(Saved entries)
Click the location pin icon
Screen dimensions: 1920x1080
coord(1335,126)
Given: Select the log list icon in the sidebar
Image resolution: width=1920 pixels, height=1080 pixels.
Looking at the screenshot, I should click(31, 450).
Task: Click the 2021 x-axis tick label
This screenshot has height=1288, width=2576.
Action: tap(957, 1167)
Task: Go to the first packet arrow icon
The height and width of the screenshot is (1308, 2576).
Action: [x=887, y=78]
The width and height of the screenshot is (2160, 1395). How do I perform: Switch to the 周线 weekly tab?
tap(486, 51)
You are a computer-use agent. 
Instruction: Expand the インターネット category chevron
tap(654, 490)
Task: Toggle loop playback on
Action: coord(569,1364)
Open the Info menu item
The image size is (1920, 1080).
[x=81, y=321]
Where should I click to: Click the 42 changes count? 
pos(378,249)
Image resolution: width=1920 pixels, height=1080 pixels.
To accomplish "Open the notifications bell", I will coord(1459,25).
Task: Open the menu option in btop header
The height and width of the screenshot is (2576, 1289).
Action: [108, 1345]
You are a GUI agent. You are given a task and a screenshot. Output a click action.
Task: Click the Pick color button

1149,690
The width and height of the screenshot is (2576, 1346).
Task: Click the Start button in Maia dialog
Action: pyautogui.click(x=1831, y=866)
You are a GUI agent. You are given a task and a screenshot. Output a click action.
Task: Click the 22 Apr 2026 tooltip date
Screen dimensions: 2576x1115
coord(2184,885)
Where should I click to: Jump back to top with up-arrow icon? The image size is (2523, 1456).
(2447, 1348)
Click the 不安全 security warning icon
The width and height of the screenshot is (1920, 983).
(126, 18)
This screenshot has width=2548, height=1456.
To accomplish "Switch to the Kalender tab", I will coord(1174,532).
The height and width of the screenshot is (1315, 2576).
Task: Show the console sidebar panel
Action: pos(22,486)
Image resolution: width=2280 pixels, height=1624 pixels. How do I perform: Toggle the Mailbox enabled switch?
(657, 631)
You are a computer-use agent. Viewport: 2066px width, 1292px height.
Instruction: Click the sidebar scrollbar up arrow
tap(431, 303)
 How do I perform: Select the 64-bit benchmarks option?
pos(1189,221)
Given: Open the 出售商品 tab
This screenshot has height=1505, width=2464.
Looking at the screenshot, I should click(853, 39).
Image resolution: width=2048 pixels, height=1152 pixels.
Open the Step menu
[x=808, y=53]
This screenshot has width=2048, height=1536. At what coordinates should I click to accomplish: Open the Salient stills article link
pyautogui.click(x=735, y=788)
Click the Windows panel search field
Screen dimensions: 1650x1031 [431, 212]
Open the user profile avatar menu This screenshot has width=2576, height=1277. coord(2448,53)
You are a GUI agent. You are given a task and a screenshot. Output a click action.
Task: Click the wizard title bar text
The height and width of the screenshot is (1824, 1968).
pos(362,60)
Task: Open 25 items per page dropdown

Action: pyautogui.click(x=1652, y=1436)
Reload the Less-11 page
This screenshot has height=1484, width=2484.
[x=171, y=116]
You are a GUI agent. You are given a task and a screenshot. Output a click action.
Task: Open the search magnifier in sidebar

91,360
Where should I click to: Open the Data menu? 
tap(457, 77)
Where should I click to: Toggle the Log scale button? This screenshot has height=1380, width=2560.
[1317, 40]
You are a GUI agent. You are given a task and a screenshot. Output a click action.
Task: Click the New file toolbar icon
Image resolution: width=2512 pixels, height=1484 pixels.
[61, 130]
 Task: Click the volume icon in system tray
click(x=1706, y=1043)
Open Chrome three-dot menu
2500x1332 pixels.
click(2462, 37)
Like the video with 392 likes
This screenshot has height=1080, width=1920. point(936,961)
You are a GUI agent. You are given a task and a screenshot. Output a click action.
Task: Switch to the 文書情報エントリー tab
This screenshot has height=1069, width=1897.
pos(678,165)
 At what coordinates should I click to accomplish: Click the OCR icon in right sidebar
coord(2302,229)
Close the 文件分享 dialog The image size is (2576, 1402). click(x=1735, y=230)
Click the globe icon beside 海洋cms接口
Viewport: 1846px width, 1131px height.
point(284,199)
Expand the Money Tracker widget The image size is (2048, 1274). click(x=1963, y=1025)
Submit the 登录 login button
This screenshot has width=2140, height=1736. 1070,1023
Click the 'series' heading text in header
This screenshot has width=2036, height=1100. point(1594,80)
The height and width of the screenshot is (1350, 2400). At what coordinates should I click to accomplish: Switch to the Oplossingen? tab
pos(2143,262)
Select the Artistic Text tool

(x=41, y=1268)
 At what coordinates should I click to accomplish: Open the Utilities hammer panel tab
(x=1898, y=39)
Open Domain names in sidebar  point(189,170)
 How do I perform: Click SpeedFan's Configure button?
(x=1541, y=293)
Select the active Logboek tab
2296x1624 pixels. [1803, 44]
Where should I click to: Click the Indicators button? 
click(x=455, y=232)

▸ **WORK REQUIRED**: Search the entries for the word "computer". Copy every line where it occurs.

▸ **WRITTEN RESPONSE**:
You are a computer-use agent. 
You are a computer-use agent. Viewport: 2066px width, 1292px height.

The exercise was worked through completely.